Task item: Count the lines below in which "SIPs" appears, then give that number by itself.

****************************************

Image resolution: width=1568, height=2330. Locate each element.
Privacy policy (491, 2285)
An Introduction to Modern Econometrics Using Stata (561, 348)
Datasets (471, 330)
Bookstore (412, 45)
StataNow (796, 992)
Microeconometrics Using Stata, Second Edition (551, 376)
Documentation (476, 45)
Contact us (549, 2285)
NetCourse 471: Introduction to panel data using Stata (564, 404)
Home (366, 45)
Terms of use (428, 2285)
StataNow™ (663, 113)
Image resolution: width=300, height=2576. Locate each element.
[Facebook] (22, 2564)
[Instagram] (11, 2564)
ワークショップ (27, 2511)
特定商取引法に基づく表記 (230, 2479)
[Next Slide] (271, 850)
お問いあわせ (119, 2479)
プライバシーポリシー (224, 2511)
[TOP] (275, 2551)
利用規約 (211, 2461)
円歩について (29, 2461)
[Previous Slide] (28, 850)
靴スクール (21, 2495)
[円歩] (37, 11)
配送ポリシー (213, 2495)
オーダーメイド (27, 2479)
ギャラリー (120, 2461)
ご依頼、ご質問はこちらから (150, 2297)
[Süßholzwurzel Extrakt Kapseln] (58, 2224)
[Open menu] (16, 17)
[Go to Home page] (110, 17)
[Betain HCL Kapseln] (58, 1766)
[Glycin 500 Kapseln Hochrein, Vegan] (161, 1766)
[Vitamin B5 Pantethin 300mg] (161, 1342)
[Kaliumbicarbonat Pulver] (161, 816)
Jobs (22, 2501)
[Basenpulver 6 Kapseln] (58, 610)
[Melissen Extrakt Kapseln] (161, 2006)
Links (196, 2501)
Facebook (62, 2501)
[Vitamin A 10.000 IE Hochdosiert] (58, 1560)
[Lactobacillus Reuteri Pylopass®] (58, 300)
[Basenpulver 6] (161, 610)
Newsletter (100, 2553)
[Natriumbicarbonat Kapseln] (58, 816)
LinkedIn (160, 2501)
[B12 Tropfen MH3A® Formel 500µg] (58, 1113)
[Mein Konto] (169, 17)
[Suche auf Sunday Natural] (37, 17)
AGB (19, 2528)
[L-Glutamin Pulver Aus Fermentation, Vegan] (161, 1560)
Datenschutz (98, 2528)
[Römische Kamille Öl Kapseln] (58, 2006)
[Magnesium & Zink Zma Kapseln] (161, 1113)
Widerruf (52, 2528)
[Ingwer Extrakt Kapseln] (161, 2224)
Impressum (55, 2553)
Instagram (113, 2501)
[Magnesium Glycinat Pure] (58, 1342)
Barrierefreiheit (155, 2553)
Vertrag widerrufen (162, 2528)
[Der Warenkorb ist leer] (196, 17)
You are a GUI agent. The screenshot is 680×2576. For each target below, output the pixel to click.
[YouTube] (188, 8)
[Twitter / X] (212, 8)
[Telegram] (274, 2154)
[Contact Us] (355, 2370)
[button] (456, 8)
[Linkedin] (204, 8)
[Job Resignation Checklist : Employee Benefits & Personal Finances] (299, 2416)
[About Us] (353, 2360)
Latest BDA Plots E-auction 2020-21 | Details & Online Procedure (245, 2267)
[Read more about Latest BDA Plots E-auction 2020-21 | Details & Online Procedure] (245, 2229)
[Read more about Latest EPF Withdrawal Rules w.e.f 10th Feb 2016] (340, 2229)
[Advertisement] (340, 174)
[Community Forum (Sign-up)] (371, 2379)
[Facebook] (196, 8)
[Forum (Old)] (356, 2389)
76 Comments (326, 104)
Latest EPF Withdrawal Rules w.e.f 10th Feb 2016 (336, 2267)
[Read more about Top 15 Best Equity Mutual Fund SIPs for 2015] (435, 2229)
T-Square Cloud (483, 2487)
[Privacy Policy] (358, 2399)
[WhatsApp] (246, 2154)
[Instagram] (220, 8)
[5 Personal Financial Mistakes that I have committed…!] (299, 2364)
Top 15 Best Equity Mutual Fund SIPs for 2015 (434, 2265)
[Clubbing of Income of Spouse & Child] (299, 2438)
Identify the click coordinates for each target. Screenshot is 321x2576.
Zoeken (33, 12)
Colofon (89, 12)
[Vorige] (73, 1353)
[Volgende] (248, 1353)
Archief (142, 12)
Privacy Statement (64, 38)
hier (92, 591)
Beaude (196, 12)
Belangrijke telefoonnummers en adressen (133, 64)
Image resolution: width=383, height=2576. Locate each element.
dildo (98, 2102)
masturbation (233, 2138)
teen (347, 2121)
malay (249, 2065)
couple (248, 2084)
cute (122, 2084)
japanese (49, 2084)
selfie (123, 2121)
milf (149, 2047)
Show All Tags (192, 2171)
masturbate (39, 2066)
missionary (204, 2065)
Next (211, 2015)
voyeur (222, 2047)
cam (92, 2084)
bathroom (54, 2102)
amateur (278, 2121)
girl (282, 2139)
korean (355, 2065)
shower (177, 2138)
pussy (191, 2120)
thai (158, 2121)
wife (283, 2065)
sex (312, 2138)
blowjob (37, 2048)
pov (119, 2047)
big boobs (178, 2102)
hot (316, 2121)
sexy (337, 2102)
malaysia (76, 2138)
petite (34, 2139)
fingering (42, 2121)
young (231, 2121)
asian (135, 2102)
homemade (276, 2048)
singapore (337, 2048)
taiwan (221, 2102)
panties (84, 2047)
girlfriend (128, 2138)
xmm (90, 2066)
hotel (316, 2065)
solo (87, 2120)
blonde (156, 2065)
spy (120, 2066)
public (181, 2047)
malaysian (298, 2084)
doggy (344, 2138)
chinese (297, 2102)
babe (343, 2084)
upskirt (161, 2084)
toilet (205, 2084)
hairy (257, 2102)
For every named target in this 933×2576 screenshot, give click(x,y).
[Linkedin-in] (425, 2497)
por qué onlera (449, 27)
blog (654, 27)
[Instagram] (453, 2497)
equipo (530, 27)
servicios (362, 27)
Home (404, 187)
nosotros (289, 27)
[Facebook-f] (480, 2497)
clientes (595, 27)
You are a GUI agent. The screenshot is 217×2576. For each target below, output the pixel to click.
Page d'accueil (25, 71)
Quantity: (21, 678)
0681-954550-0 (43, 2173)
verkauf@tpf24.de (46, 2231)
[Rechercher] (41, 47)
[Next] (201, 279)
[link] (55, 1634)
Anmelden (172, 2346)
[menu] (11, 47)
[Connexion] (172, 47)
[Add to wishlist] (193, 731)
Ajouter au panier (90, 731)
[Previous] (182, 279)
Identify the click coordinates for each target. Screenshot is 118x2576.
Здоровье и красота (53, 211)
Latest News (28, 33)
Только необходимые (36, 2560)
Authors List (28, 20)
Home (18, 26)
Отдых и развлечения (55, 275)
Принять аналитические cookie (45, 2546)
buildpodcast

****************************************

Written reply: 2